Salle Favart, 22 février
Les landes n’ont rien perdu de leur charme, ni les brumes de leur mystère. La Dame blanche, c’est d’abord l’évocation d’une Écosse de fantaisie, celle-là même qui faisait fantasmer, dans la première moitié du XIXe siècle, les lecteurs de Walter Scott – signé Eugène Scribe, le livret de ces trois actes s’inspire d’ailleurs de l’écrivain, se souvenant de Guy Mannering, Le Monastère et La Dame du lac.
Les invraisemblances de l’intrigue réjouiront ceux qui n’ont pas oublié complètement leur enfance, plus sensibles aux apparitions du prétendu fantôme protecteur et aux secrets vite dévoilés qu’à la restauration du héros dans ses droits, le romanesque se taillant ici la part du lion. Avouons-le, le charme de la pseudo-naïveté du prolifique librettiste opère encore.
Quant à la partition, créée à l’Opéra-Comique, le 10 décembre 1825, son efficacité explique son succès et sa popularité, en dépit de quelques redondances (dans le finale du deuxième acte, par exemple) vite oubliées, tant les mélodies sont séduisantes, délicates et enjouées, dans le droit fil d’une élégance bien française, parfois teintée d’italianismes dans certains airs à vocalises.
Comment faire accepter au public contemporain, souvent amateur de distractions plus épicées, ce fantastique léger et bien-pensant ? Les décors imaginés par Emmanuelle Roy sont jolis, fonctionnels, mais sans surprise, et l’ajout de la vidéo, utilisée avec discrétion, est d’un apport très limité. Les costumes d’Alice Touvet jouent la carte de la couleur locale, revisitée non sans habileté. Rassurant, sans excès, fidèle aux intentions des auteurs, le spectacle se laisse voir.
Pourquoi faut-il que, disposant d’un tel cadre, Pauline Bureau n’en tire rien d’original et de personnel, se contentant d’un premier degré terre à terre et ne prenant aucun risque ? Et comment se fait-il que, venant du théâtre parlé, elle soit si malhabile avec les acteurs ? Les gestes sont stéréotypés, les attitudes convenues, pour ne rien dire des dialogues ânonnés par certains avec une bonne volonté désarmante.
Fort heureusement, la musique est là, une fois de plus consolatrice. Le professionnalisme du chœur Les Éléments n’est plus à vanter. Le son de l’Orchestre National d’Île-de-France n’est pas des plus flatteurs, mais Julien Leroy le dirige avec flamme et laisse s’épanouir naturellement les lignes musicales – Boieldieu est tout sauf sophistiqué et maniéré, et le chef l’a bien compris.

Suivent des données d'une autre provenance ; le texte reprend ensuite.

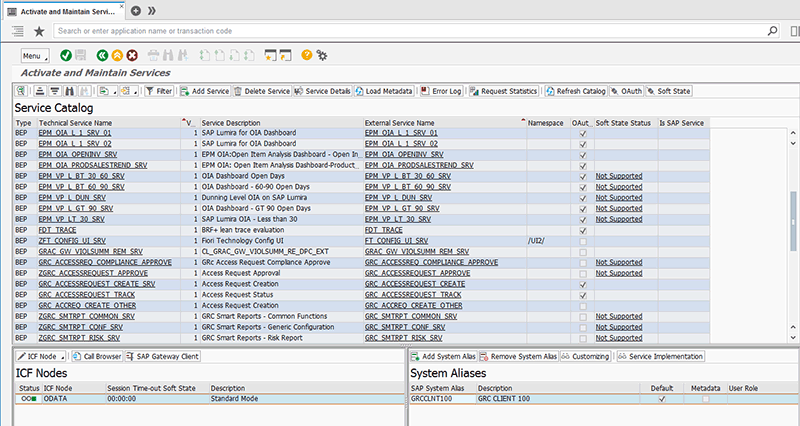Switch to Activate and Maintain Services tab
This screenshot has height=426, width=800.
[x=63, y=10]
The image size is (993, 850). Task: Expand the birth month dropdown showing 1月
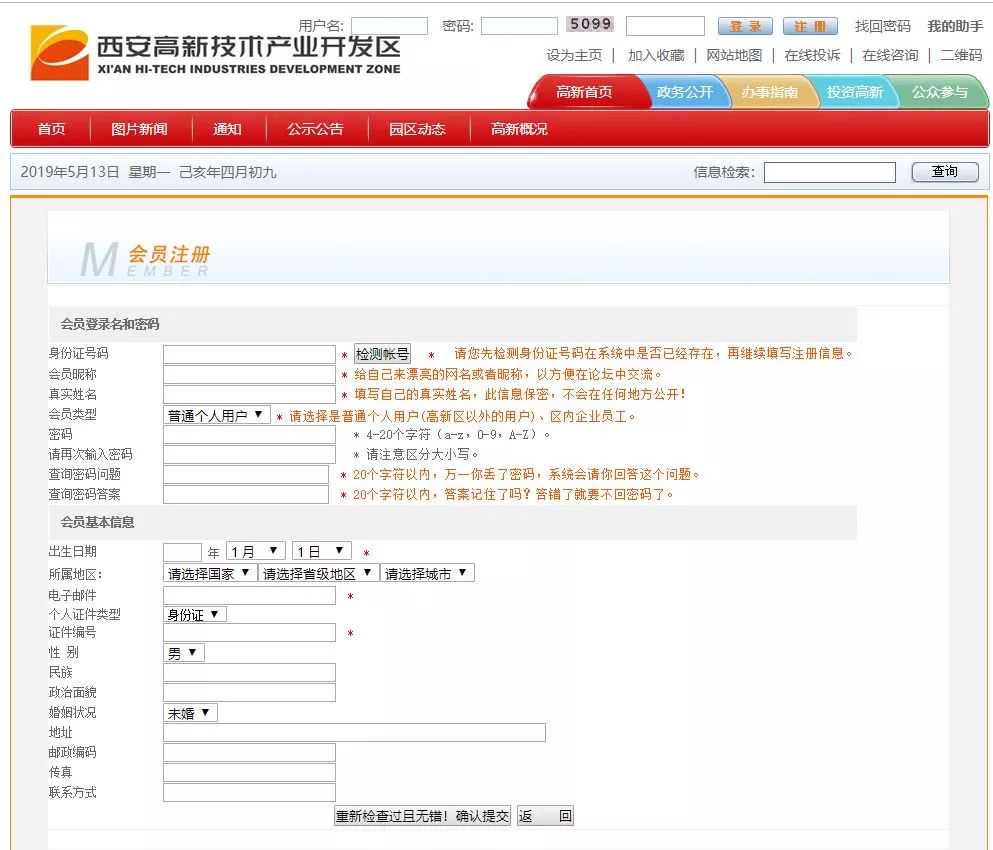coord(256,552)
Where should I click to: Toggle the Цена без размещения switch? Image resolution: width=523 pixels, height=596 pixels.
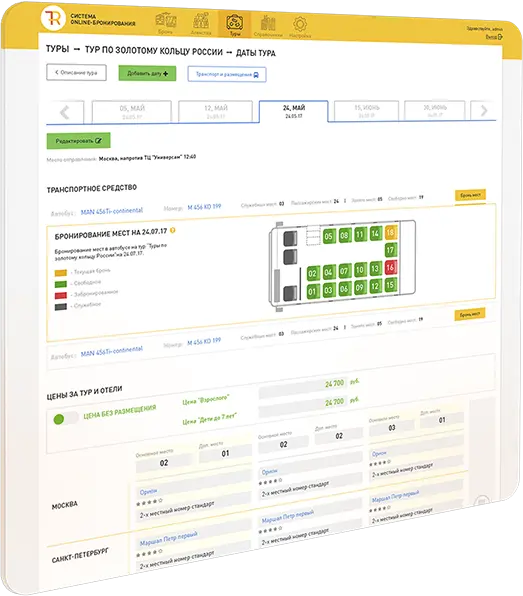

Yoann Dubruque fait du juge de paix Mac-Irton bien plus qu’une silhouette. Toujours excellent, Yann Beuron campe un Dikson convaincant ; les couleurs vocales sont désormais nettement plus graves, mais l’art du chanteur uni à celui du comédien frôle la perfection.

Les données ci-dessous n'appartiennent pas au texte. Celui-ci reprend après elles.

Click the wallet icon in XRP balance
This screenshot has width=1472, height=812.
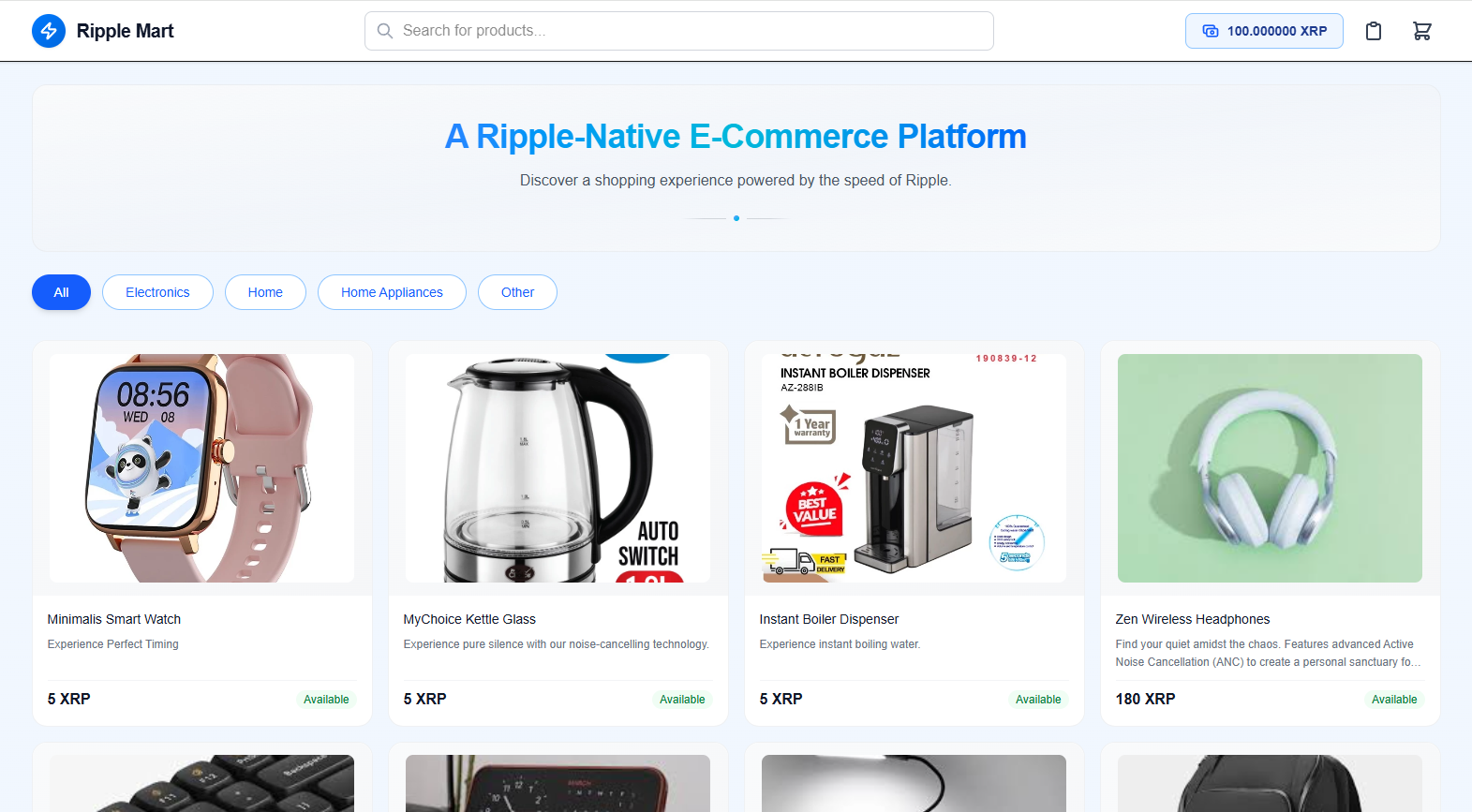pos(1211,31)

La Jenny délurée de Sophie Marin-Degor ne peut cacher quelques stridences, mais sa fameuse « Ballade » du premier acte ne manque pas d’aplomb. Le timbre étrange d’Aude Extrémo, riche en harmoniques mais aussi en sonorités métalliques, a ses partisans ; n’est-il pas trop ample pour une Marguerite au rouet qui agite son fuseau, évoquant l’une des trois Parques davantage qu’une gouvernante ?
Jérôme Boutillier a désormais pris place parmi les barytons qui ont pignon sur rue ; son Gaveston, musicalement, a de l’allure, et son chant du tonus – dommage que la direction d’acteurs ne le conduise pas hors des limites d’un « méchant » de convention.
La fraîcheur, la finesse, la jeunesse : charmante soprano que la virtuosité n’effraie pas, Elsa Benoit a tout pour être une Anna de premier ordre, parfaitement à l’aise dans un style qui mêle sourire et tendresse.
Le héros à la recherche de son passé, c’est Philippe Talbot, naguère dans cette salle un pétillant Comte Ory. Le ténor français aborde Georges Brown avec la même franchise, des phrasés souples et variés, un humour irrésistible qui évite de forcer le trait. Ses airs sont longs et difficiles ; il les affronte sans peur et ne mérite aucun reproche. Une précieuse recrue pour un répertoire qui a toujours besoin de défenseurs de cette classe.
Boieldieu est de retour place Boieldieu, grâce à cette coproduction entre l’Opéra-Comique, l’Opéra de Limoges et l’Opéra Nice Côte d’Azur. En espérant voir et entendre, en ces lieux, d’autres ouvrages nés de sa plume, La Dame blanche rappelle son souvenir. En 2025, elle fêtera ses 200 ans et semble bien se porter.